■ **WORK ITEM**
Your answer must be an exact copy of the entries, containing no images.

[Extracted data entries]
== Segment start ==
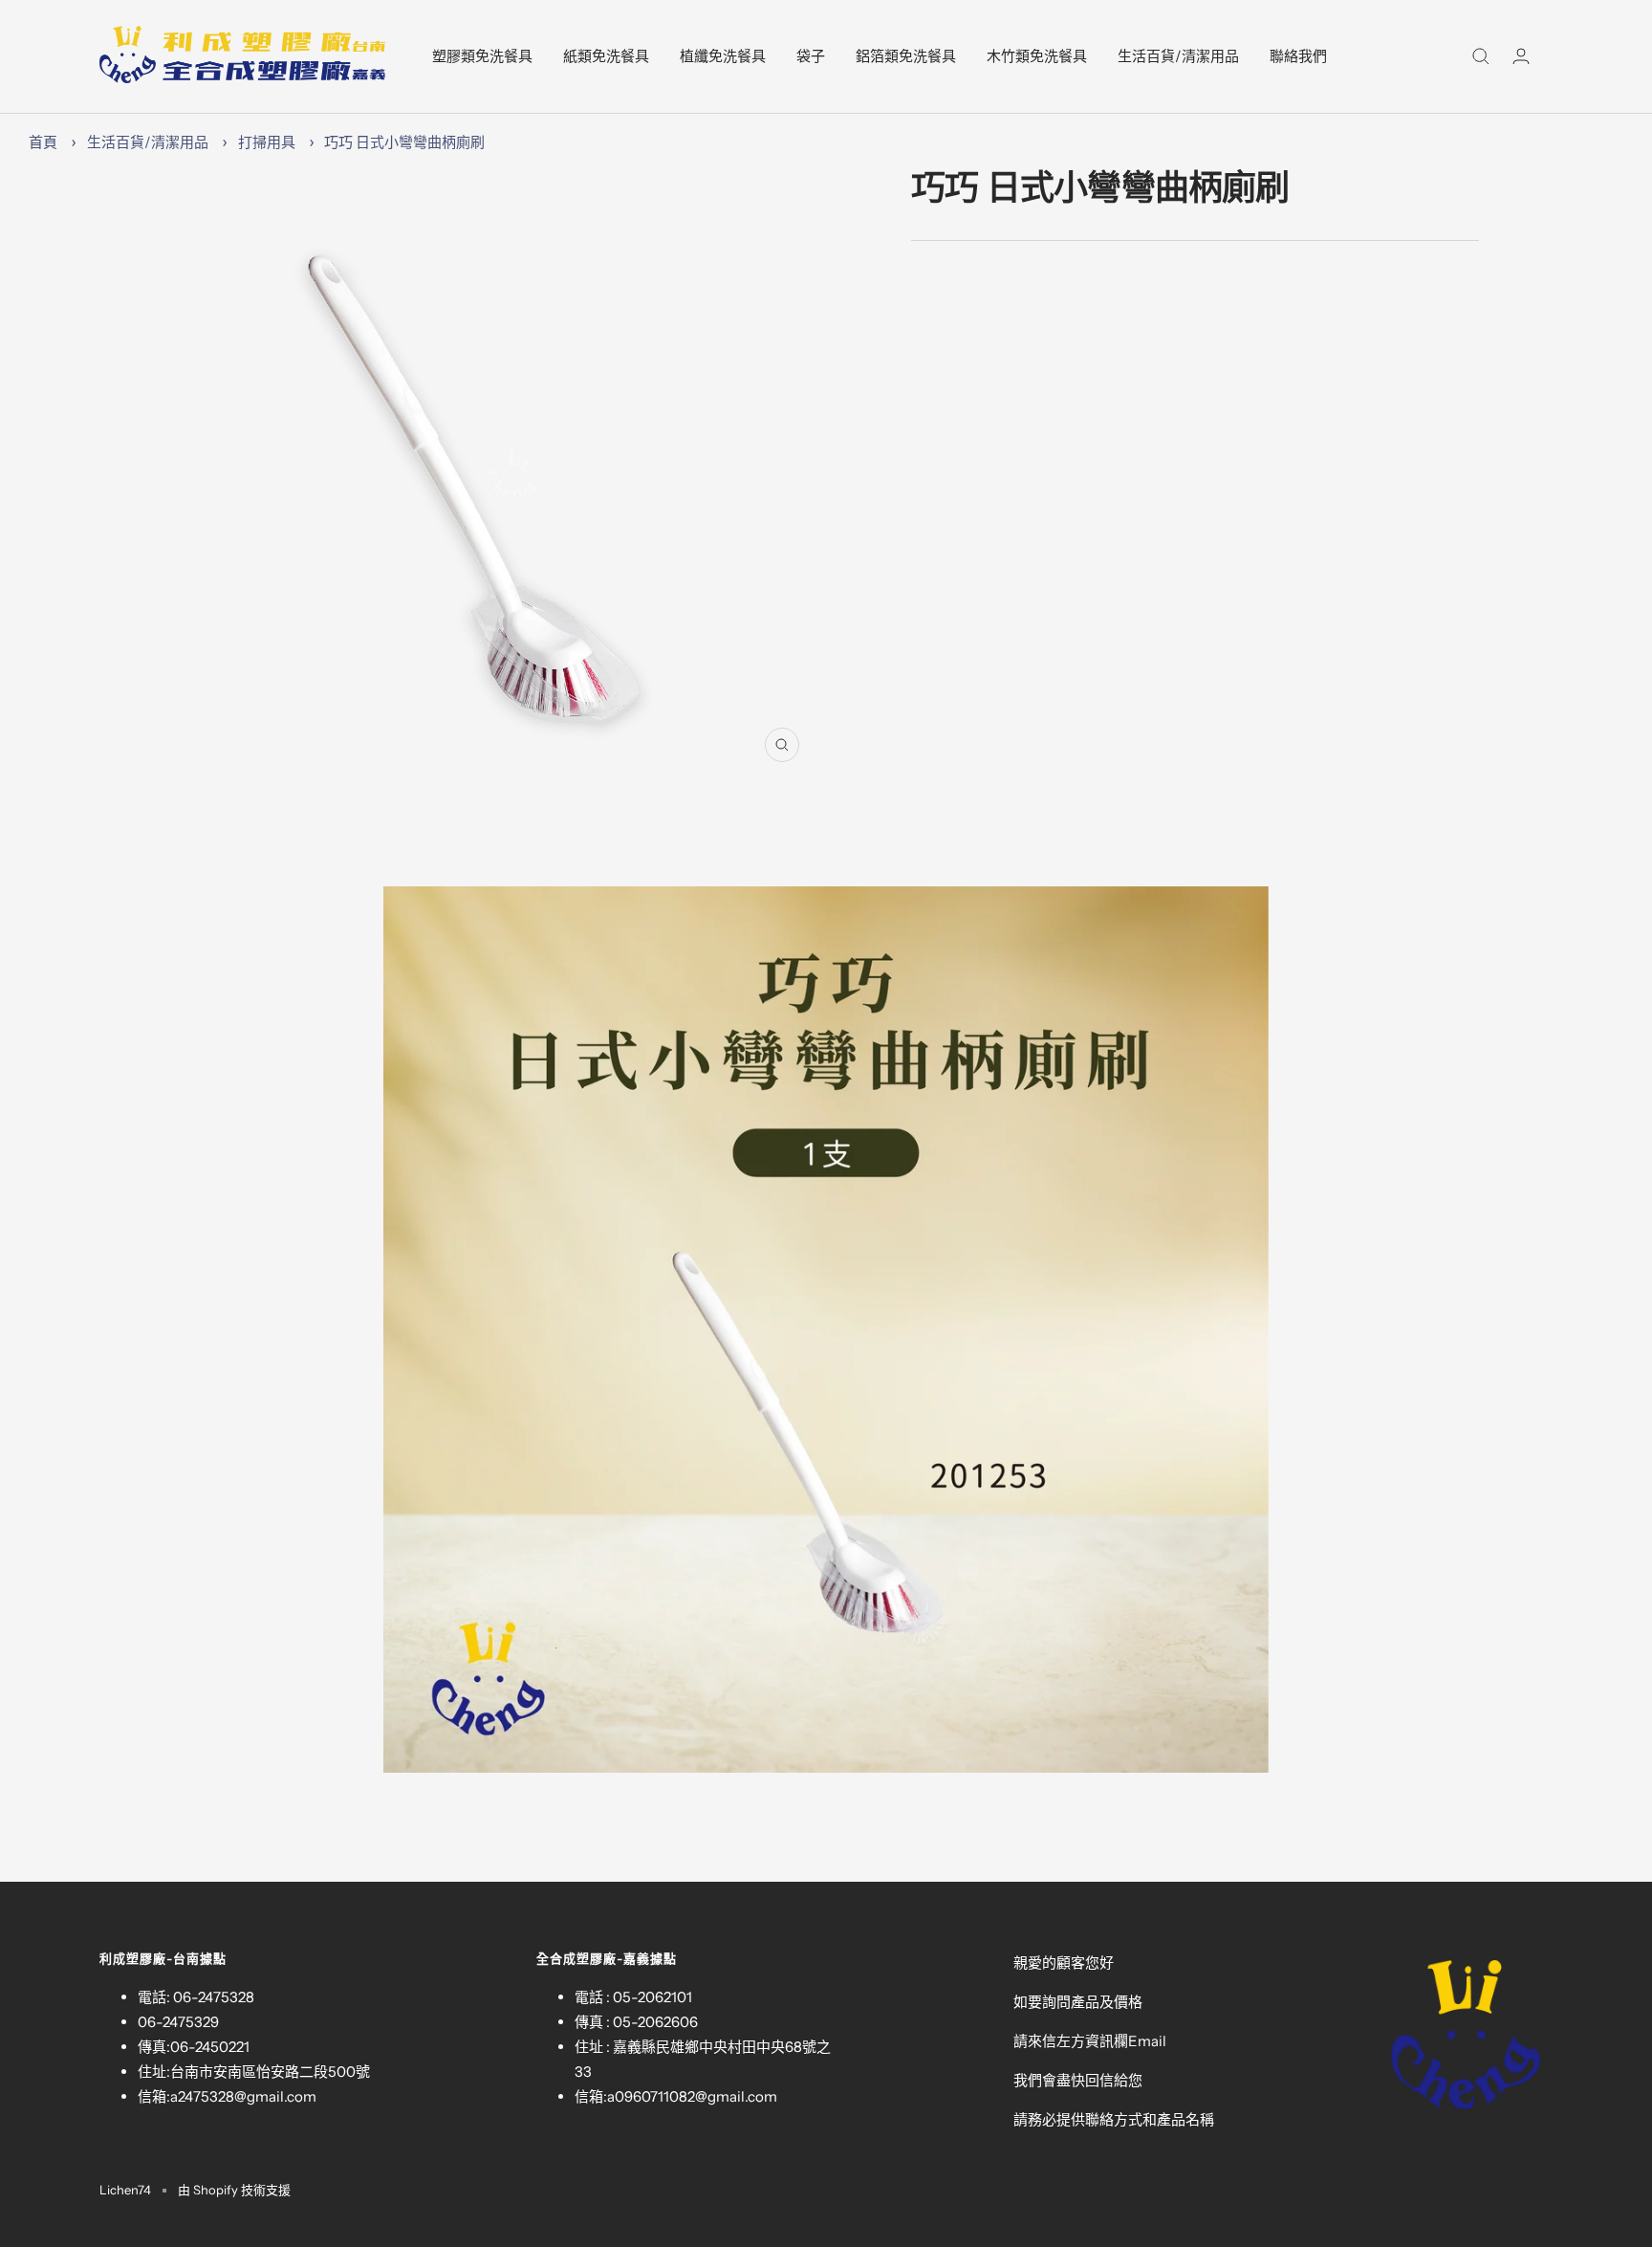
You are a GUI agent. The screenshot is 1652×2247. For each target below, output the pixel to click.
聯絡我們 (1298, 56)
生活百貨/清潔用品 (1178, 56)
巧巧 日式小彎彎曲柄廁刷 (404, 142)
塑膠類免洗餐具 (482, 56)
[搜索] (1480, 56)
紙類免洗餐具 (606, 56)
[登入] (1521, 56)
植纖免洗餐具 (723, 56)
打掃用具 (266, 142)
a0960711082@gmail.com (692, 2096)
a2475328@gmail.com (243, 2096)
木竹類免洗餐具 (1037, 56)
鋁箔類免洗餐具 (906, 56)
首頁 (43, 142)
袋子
== Segment end ==
■ **WRITTEN RESPONSE**
You are a GUI agent. The screenshot is 1652×2247. For each target below, output the pixel to click.
聯絡我們 (1298, 56)
生活百貨/清潔用品 (1178, 56)
巧巧 日式小彎彎曲柄廁刷 (404, 142)
塑膠類免洗餐具 (482, 56)
[搜索] (1480, 56)
紙類免洗餐具 (606, 56)
[登入] (1521, 56)
植纖免洗餐具 (723, 56)
打掃用具 (266, 142)
a0960711082@gmail.com (692, 2096)
a2475328@gmail.com (243, 2096)
木竹類免洗餐具 (1037, 56)
鋁箔類免洗餐具 (906, 56)
首頁 (43, 142)
袋子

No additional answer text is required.